Katsutaka Oishi (Leader) of the Clock Cell Biology Research Group, Institute for Biological Resources and Functions (Director: Masanao Oda), National Institute of Advanced Industrial Science and Technology (AIST) (President: Tamotsu Nomakuchi) and Shuichi Horie (Professor) and others of Kagawa Nutrition University have found that the circadian clock can be controlled by feeding a low-carbohydrate diet in mice.

A low-carbohydrate, ketogenic diet was administered to mice for 14 days and subsequently, the expression of a clock gene which is a marker of the biological clock was analyzed. The clock gene was expressed 4 to 8 hours earlier in the mice on low-carbohydrate diet than in the control mice.

Since mouse is a nocturnal rodent and its circadian activity is strongly suppressed by light, it is difficult to observe the endogenous circadian clock of mice in an environmental light-dark (day-night) cycle. Hence, the mice were transferred into constant darkness and the effects of the diet on their behavioral patterns were recorded. The mice on the low-carbohydrate diet woke up earlier (i.e., it became an early riser) than the control mice.

The forward shift of activities was also observed in mice with DSPS (delayed sleep-phase syndrome; mice with DSPS tend to oversleep), that were fed a low-carbohydrate diet. We anticipate that this low-carbohydrate ketogenic dietary treatment would be a new therapy for sleep disorders or jet lag.

The results of this study will be published in an American scientific journal, "Arteriosclerosis, Thrombosis, and Vascular Biology."

Figure 1. Early expression of a clock gene after administration of ketogenic diet

Figure 2. Forward shift in the wake-up time of the mice

Sleep disorders increased in a "24-hour Society" have become a serious social problem today. A circadian clock which is comprised of clock genes is involved in the circadian rhythm sleep disorders, although the detailed mechanisms are still unclear. Sleep disorders are usually treated by several treatments such as appropriately-timed exposure to bright light, or vitamin B₁₂ or melatonin administration, although the effects of these treatments vary among individuals. In addition, the reaction mechanisms of these treatments have not yet been elucidated in detail. Therefore, the development of a new treatment for sleep disorders having different mechanism from those of conventional treatment is desired.

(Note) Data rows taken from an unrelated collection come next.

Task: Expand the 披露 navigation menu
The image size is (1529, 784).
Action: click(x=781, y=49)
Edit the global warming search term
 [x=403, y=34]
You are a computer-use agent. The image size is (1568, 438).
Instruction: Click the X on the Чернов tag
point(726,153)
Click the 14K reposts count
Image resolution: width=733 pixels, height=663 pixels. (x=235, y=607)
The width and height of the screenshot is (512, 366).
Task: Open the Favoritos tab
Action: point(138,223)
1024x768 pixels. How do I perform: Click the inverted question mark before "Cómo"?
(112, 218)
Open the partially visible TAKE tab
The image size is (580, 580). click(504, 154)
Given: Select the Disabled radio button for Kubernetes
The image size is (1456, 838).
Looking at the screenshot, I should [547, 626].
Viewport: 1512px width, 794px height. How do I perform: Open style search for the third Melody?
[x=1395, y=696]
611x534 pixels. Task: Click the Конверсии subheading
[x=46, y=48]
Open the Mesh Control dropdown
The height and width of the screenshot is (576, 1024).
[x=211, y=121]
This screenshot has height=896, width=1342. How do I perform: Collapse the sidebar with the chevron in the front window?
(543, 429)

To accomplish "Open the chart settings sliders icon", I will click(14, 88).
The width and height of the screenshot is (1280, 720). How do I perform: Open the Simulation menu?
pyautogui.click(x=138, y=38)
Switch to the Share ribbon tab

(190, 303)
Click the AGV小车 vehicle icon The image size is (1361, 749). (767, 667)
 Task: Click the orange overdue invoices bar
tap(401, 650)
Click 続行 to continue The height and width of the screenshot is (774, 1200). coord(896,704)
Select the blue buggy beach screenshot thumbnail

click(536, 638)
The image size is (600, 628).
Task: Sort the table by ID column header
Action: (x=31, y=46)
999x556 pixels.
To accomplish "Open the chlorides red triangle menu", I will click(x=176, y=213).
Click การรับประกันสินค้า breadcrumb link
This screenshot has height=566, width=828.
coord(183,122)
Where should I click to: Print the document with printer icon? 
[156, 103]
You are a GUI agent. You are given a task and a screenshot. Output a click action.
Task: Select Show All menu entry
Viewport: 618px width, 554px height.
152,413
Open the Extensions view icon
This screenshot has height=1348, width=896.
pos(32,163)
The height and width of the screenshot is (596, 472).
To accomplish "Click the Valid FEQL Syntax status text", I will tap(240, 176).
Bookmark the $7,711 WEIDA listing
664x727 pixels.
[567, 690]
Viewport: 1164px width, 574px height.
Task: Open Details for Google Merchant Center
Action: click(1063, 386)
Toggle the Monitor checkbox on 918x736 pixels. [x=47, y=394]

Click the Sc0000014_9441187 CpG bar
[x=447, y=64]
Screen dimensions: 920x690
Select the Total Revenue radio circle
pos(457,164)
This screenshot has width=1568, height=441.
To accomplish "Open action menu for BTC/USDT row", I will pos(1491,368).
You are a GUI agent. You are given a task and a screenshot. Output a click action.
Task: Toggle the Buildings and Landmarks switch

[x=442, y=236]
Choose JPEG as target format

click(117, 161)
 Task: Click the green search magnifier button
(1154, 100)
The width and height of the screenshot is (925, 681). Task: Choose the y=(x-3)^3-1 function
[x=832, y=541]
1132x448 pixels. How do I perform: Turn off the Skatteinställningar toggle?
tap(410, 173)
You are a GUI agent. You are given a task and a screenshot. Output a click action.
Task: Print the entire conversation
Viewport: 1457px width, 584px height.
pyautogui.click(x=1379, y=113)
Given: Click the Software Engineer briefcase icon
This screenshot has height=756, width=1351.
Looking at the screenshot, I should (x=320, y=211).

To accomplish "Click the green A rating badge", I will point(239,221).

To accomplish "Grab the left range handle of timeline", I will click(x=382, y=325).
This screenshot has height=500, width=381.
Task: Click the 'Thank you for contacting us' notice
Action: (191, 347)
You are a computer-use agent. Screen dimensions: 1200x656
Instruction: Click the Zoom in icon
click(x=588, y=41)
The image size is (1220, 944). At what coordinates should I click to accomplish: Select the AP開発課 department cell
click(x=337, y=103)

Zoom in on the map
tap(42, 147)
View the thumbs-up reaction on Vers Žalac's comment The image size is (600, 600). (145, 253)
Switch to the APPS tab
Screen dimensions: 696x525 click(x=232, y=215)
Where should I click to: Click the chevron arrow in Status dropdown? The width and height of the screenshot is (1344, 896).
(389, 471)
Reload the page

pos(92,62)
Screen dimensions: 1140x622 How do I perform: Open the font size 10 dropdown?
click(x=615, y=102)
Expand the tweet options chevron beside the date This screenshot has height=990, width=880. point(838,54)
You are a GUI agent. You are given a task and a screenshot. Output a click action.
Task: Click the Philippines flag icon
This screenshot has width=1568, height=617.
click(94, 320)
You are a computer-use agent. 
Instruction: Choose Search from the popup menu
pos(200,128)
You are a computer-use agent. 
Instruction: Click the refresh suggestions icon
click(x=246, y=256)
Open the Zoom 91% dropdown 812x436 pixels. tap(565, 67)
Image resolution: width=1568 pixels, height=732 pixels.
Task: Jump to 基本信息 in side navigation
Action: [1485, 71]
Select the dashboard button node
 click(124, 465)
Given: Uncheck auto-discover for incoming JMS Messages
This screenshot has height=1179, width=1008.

AIST is investigating the mechanisms of biological clocks and their relation to sleep disorders. The findings of our study indicate that fibrate, which acts on the nuclear receptor PPARα and reduces the lipid levels, alleviates the symptoms of circadian rhythm sleep disorders of mice (AIST press release of April 25, 2007).

AIST and Kagawa Nutrition University are also collaborating on study in the relationship between circadian clocks and nutrition with an aim to improve sleep disorders by using dietetic therapies.

Circadian rhythms are regulated by the circadian clocks that are comprised of clock genes. In mammals, including humans, various clock genes are expressed in a circadian manner not only in the brain but also in almost all organs such as the heart, liver, and kidney. In this study, mice fed with a low-carbohydrate diet showed early expression of a clock gene, resulting in the forward shift of the circadian clocks.

The normal diet of mouse includes about 50% of carbohydrates. In our study, a ketogenic diet containing only 0.73% carbohydrate was prepared and fed to mice for 14 days, and the expression of the clock gene (period2) was determined. This gene was expressed 4–8 hours earlier in the mice that were on the ketogenic diet than in the control mice (Figure 1).

Since mouse is a nocturnal rodent, its diurnal activity is strongly dominated by light; hence, the behavioral patterns of the mouse did not change under light-dark (day-night) conditions. In order to observe the endogenous circadian clock, we transferred the mice into continuous darkness. The behavioral patterns of mice fed with a low-carbohydrate diet displayed a forward shift, i.e., they woke up earlier than the control mice (Figure 2).

The period of the circadian clock (cf. approximately 25 hours in humans) was calculated from the slope of the red line shown in Fig.2. The red lines correspond to the wake-up times of the mice. The circadian period of the mice on ketogenic diet was 15–20 minutes shorter than that of the control mice.

Further, administration of the low-carbohydrate diet also caused the early rising effect in model mice of DSPS, i.e. Clock gene-mutated mice, which tend to oversleep.

A low-carbohydrate diet can be expected to serve as one of the new therapies for a wide variety of sleep disorders or jet lag.

In future, we aim to elucidate the molecular mechanism of changes in the circadian rhythms of mice fed with a low-carbohydrate diet.

At present, ketogenic diets are used in the treatment of epilepsy and obesity. However, the use of this diet has raised concerns in the medical and nutritional fields and a general consensus regarding the safety of this therapy is awaited. Therefore, it is important to verify the long-term safety of this dietary treatment, especially before it is applied in the treatment of human diseases.